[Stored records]
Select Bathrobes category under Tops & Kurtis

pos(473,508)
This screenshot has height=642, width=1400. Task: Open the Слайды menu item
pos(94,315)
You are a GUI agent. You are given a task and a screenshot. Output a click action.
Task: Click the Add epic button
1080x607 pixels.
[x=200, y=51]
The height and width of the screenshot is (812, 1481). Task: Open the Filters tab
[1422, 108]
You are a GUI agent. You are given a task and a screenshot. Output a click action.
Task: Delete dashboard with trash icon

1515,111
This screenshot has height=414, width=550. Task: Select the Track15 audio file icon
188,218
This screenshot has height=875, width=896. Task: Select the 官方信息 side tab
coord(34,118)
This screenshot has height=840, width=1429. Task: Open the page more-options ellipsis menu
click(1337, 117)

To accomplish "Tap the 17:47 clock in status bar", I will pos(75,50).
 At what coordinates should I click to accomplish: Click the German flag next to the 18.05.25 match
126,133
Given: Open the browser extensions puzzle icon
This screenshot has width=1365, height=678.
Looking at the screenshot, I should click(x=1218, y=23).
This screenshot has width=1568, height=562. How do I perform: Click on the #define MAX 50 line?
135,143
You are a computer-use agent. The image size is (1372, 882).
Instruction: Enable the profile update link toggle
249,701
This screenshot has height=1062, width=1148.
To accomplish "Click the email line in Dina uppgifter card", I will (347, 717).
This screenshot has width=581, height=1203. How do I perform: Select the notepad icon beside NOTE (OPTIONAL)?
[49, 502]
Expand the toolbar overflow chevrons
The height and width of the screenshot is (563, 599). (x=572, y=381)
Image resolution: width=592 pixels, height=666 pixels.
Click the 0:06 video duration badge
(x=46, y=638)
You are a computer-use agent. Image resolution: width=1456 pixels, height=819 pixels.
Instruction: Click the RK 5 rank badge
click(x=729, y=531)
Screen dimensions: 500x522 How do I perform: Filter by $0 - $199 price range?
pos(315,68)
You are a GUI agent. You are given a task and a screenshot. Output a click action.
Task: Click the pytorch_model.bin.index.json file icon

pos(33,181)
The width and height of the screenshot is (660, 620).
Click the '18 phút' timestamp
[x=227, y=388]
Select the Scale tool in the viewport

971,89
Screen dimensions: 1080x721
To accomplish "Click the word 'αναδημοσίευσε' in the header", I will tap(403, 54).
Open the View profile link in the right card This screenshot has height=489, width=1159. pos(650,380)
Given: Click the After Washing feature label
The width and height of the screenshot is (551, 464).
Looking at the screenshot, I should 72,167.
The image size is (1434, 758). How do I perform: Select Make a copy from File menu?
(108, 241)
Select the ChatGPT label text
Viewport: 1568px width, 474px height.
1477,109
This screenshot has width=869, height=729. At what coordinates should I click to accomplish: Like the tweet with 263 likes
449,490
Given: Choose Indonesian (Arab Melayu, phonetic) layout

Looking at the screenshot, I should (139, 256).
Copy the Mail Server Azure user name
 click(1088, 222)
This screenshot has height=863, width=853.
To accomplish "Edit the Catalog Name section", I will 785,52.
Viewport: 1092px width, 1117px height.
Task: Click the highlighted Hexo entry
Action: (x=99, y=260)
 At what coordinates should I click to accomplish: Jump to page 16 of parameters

▶ [Exercise objective] Where a line above contains the word "resolution", show that line.

▶ [Answer space]
Image resolution: width=592 pixels, height=666 pixels.
You are a computer-use agent. Image resolution: width=1456 pixels, height=819 pixels.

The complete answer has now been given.